• [EXTRACT PROVIDED]
# Martial Arts and Music



## Transk53 (Mar 26, 2015)

While kicking back and chilling to some sounds, one thing occurred to me about what choonage would I listen to, if I were going through a shadow routine for example. Now my intent for this thread is not too list favourite choons, more the genre or general type of music. Now for some like capoeira I understand there is tradition involved, but what about your particular arts. Is there music that would be intertwined at a level that moulds? Or maybe something that fits a rythem of sorts. You practice with musical rhythm perhaps.


----------



## Dirty Dog (Mar 26, 2015)

There can be only one choice...


----------



## moonhill99 (Mar 26, 2015)

If you gone to a dance class it is normally pop music or dance music. So I would think most martial arts schools would have pop music or dance music.

It is easier to work out with pop music or dance music.


----------



## Transk53 (Mar 26, 2015)

moonhill99 said:


> If you gone to a dance class it is normally pop music or dance music. So I would think most martial arts schools would have pop music or dance music.
> 
> It is easier to work out with pop music or dance music.



In a way.


----------



## drop bear (Mar 26, 2015)

Capo is interesting because it is live music and is designed to influence the fight. Even to the point where the songs themselves dictate the style of fighting.


----------



## Xue Sheng (Mar 27, 2015)

Dirty Dog said:


> There can be only one choice...



ABSOLUTLY 

My first sifu was having his class do a stage performance of Shaolin Long Fist and I was watching from the side of the stage and all of a sudden I here this music (starts at 1:07)






It was a darn good thing I was not on stage because I lost it. I had to walk away so no one in the audience could hear me laughing


----------



## Transk53 (Mar 27, 2015)

drop bear said:


> Capo is interesting because it is live music and is designed to influence the fight. Even to the point where the songs themselves dictate the style of fighting.



Only heard music on tape. I imagine live it would awesome.


----------



## oftheherd1 (Mar 27, 2015)

I once saw Jhoon Rhee have two of his young black belts (brothers as it turned out) perform a long kata to classical music.  His introduction inclined me to believe that was part of his way of teaching at that point.  That was about 25 years ago.  I don't know if his schools still do that or not.


----------



## drop bear (Mar 27, 2015)

Transk53 said:


> Only heard music on tape. I imagine live it would awesome.



Live you are singing it. Which raises the energy of the room.


----------



## granfire (Mar 30, 2015)

I did a free style to Evansence once. 

I had been looking at classical stuff as well, but it didn't mesh for me. And believe me, I got classical stuff in the collection. 'Going Under' was a better fit.

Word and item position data
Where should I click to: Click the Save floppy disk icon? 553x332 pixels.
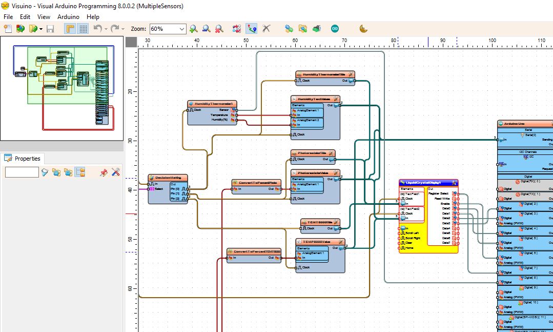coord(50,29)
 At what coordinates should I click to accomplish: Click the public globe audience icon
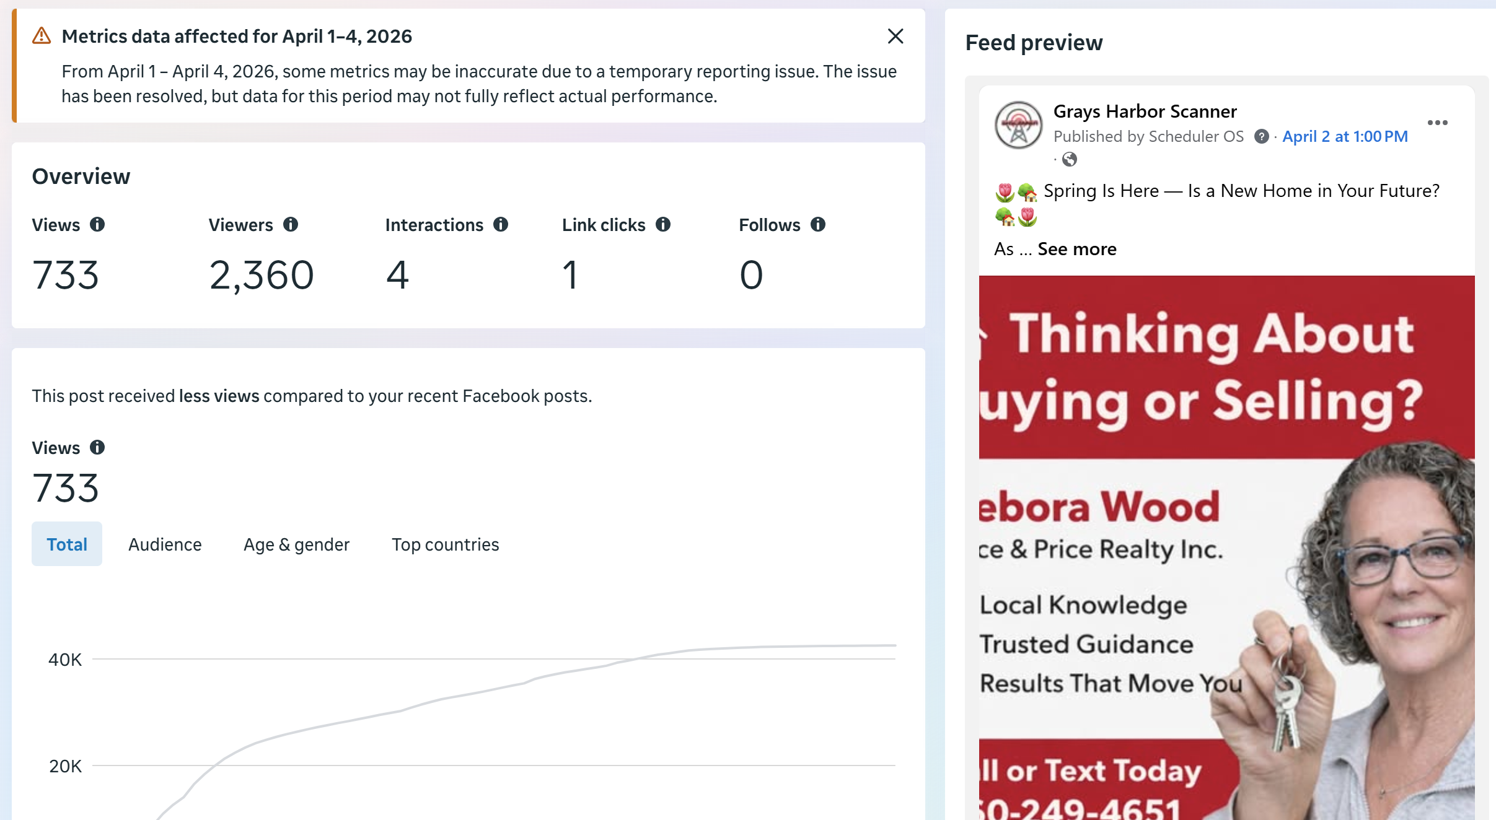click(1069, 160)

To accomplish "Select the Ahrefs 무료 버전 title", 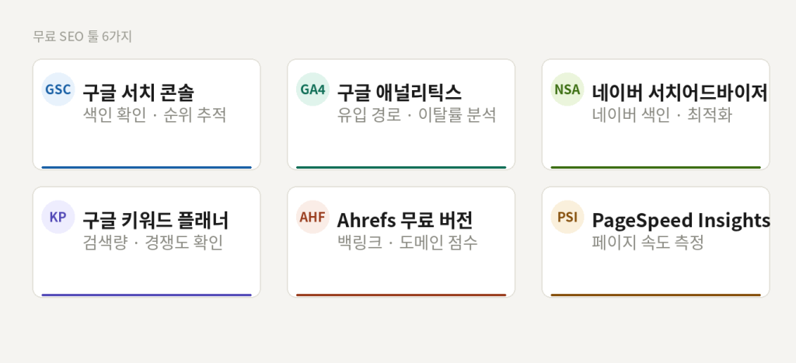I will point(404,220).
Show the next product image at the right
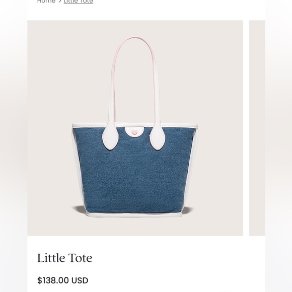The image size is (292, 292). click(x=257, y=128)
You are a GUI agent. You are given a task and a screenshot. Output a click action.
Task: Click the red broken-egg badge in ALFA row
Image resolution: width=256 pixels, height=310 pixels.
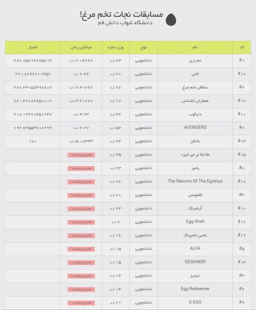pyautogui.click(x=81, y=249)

---

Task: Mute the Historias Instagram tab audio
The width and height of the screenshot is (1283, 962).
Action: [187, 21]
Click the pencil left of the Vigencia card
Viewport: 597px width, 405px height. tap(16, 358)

• [WRITTEN EXERCISE]
Turn the paragraph that starts "I once saw Jhoon Rhee" in the forum thread on martial arts and music into a short bulleted list that keeps its main facts.

• [WRITTEN RESPONSE]
- Jhoon Rhee had two of his young black belts, who turned out to be brothers, perform a long kata to classical music.
- His introduction suggested this was part of how he taught at that time.
- This happened about 25 years ago.
- The writer doesn't know if his schools still do this.